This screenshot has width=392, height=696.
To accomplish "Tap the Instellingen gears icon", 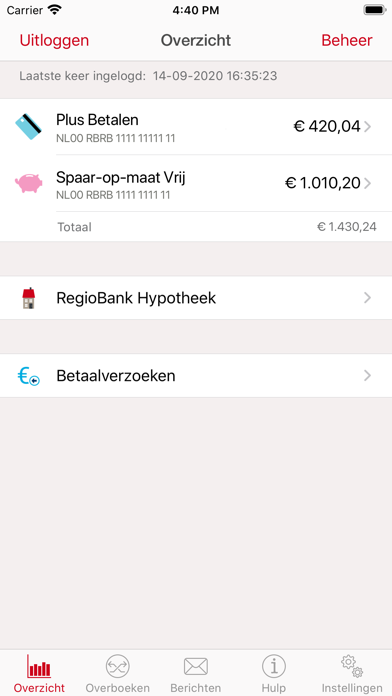I will click(x=352, y=666).
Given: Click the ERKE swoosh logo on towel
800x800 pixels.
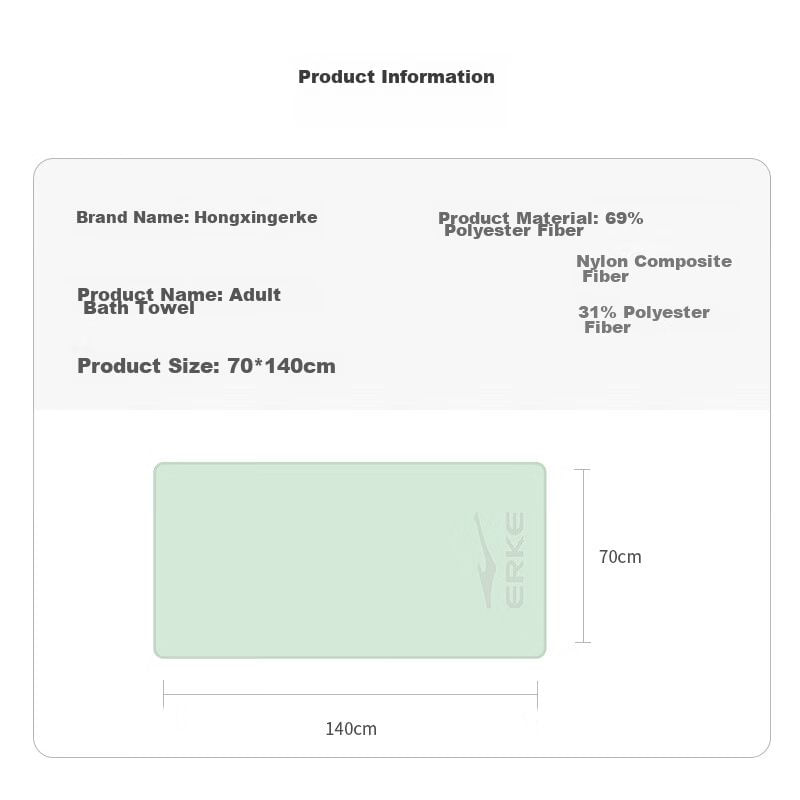Looking at the screenshot, I should click(x=484, y=560).
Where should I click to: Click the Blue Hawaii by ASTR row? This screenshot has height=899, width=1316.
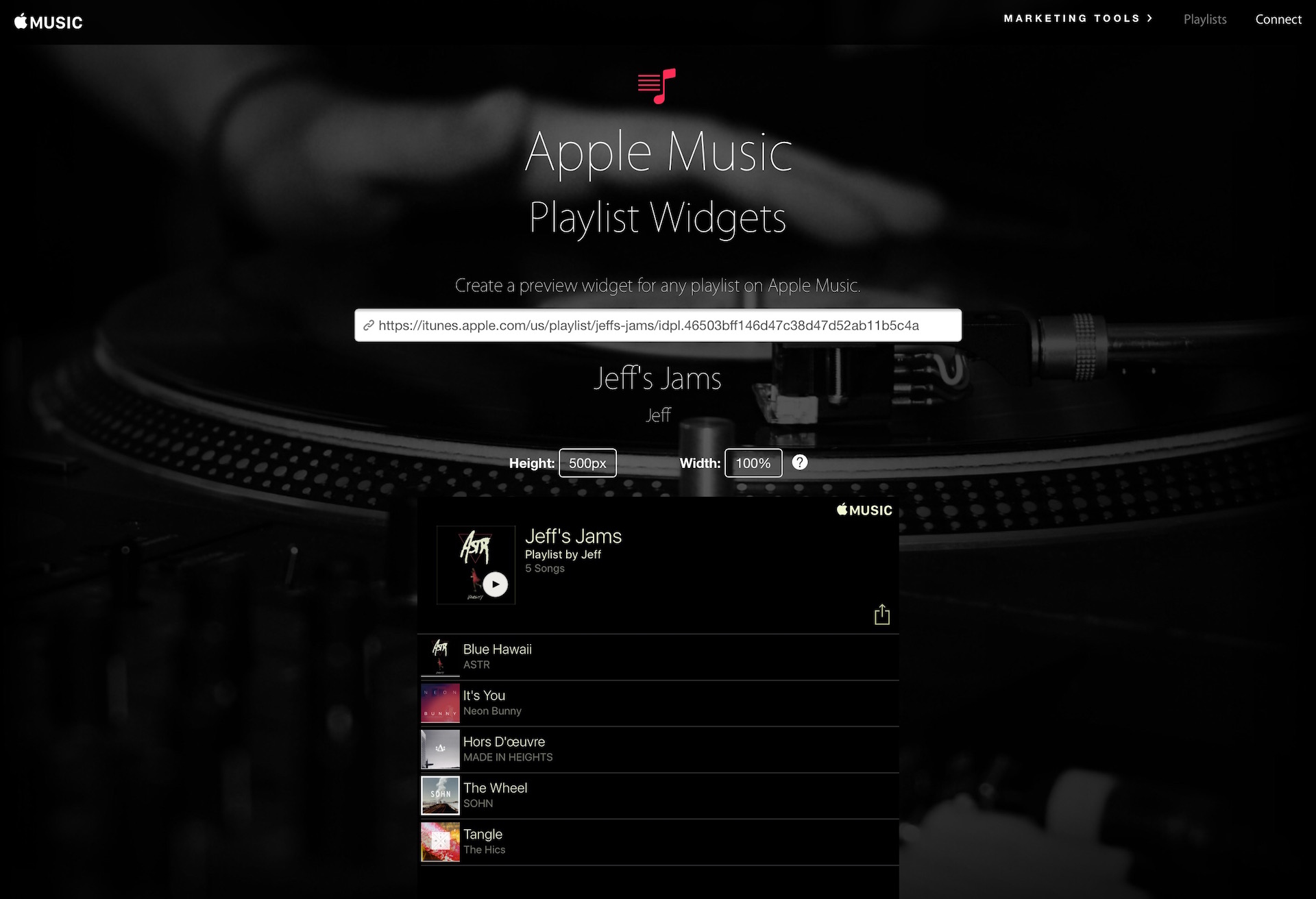click(x=658, y=656)
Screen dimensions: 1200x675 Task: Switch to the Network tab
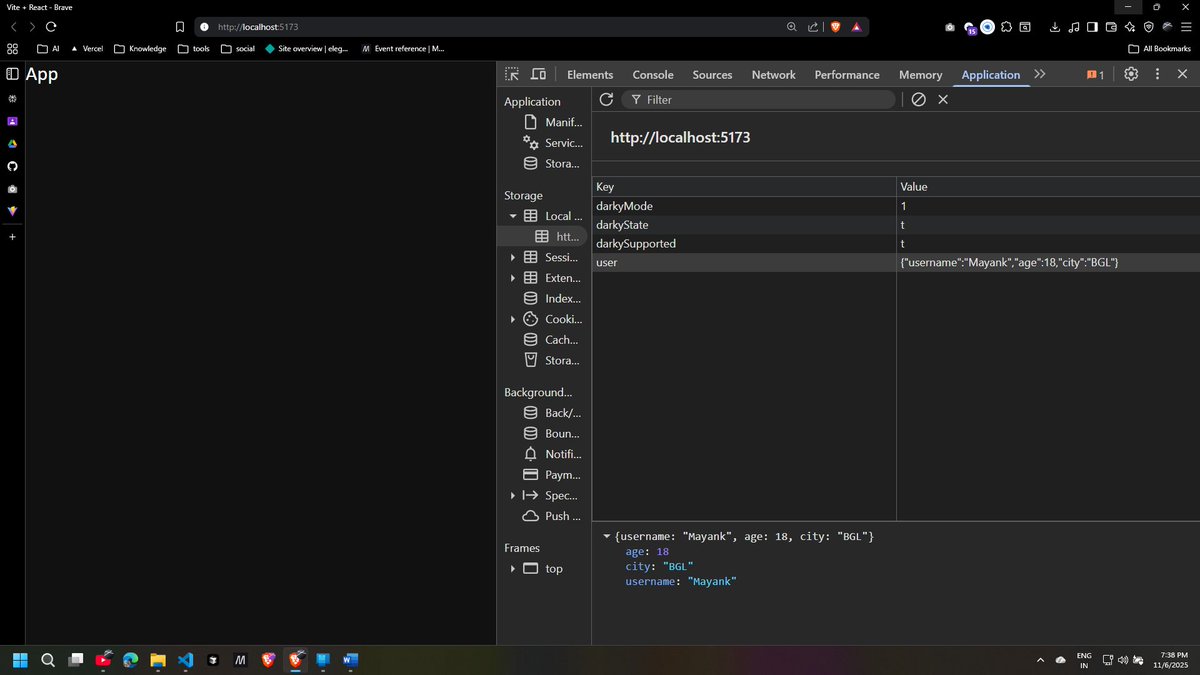point(773,74)

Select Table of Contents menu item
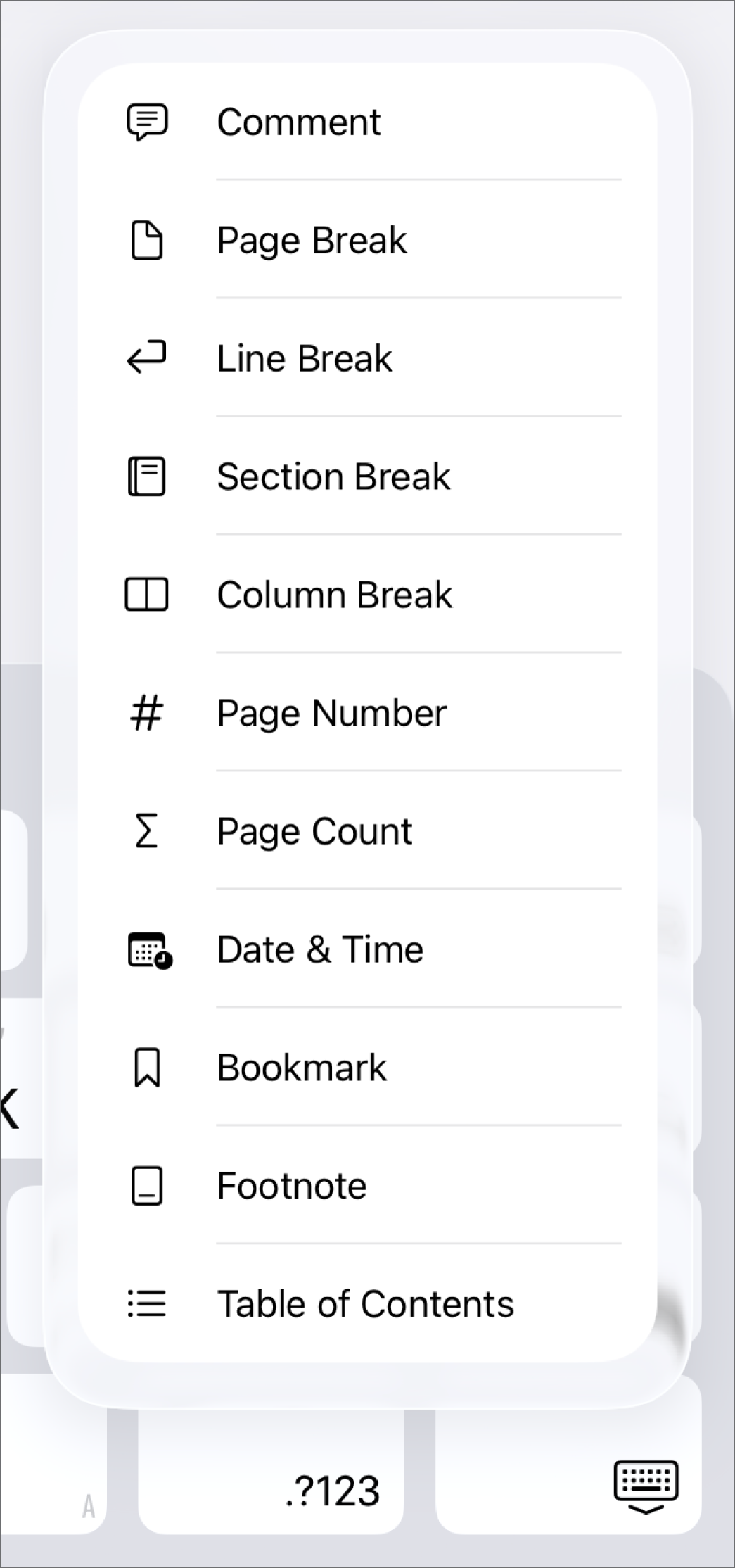coord(365,1304)
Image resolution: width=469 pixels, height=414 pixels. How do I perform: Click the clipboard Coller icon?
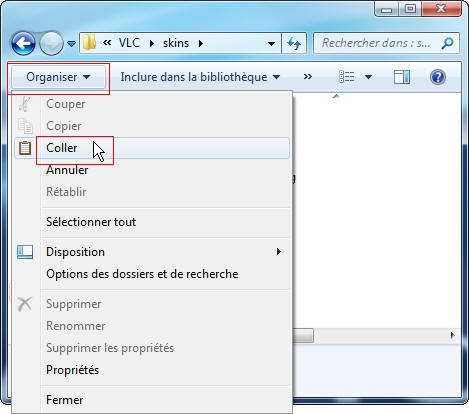pyautogui.click(x=25, y=148)
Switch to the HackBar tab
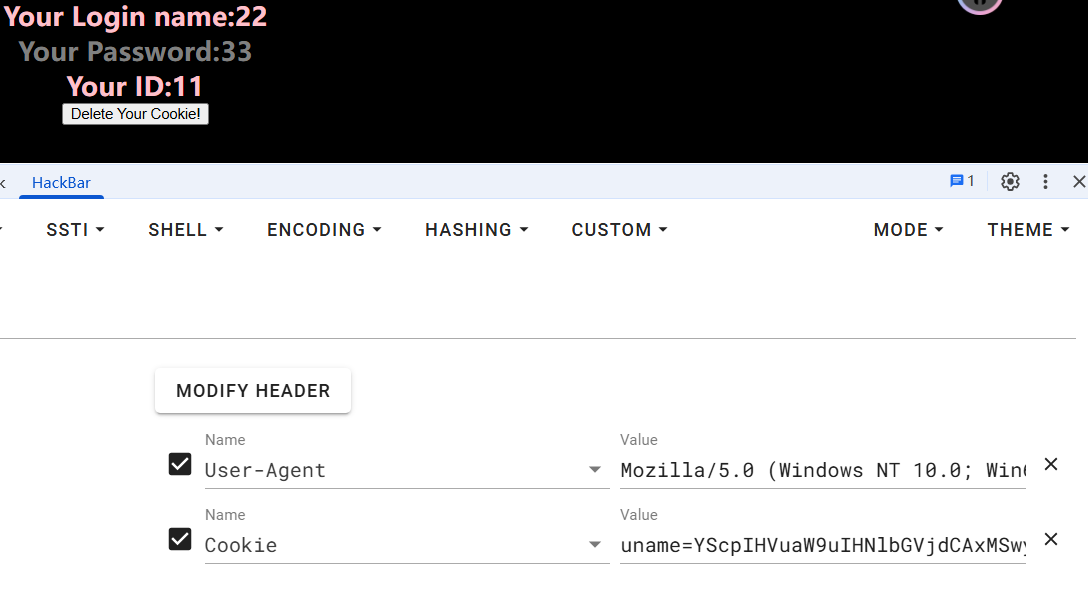 [61, 182]
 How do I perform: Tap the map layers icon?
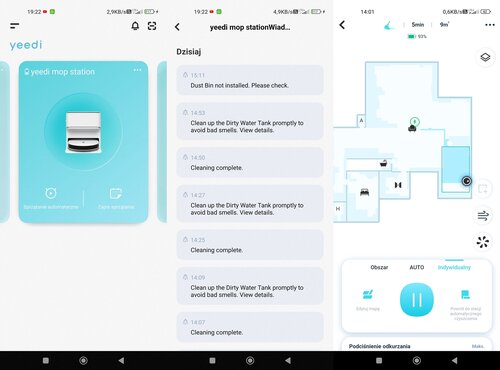[x=485, y=57]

[Task to carry out] Transcribe exactly the lines that go from the one holding "Given: Click the ERKE swoosh logo on towel" through the last line of the entries, both included, and nothing besides them. Do not include any pictures.

[Response area]
Given: Click the ERKE swoosh logo on towel
800x800 pixels.
Looking at the screenshot, I should click(x=484, y=560).
Where should I click to: Click the Blue Hawaii by ASTR row? This screenshot has height=899, width=1316.
click(x=658, y=656)
Screen dimensions: 1200x675 Task: Switch to the Network tab
point(773,74)

Select Table of Contents menu item
coord(365,1304)
Image resolution: width=469 pixels, height=414 pixels. How do I perform: Click the clipboard Coller icon?
pyautogui.click(x=25, y=148)
Switch to the HackBar tab
 [61, 182]
 How do I perform: Tap the map layers icon?
[x=485, y=57]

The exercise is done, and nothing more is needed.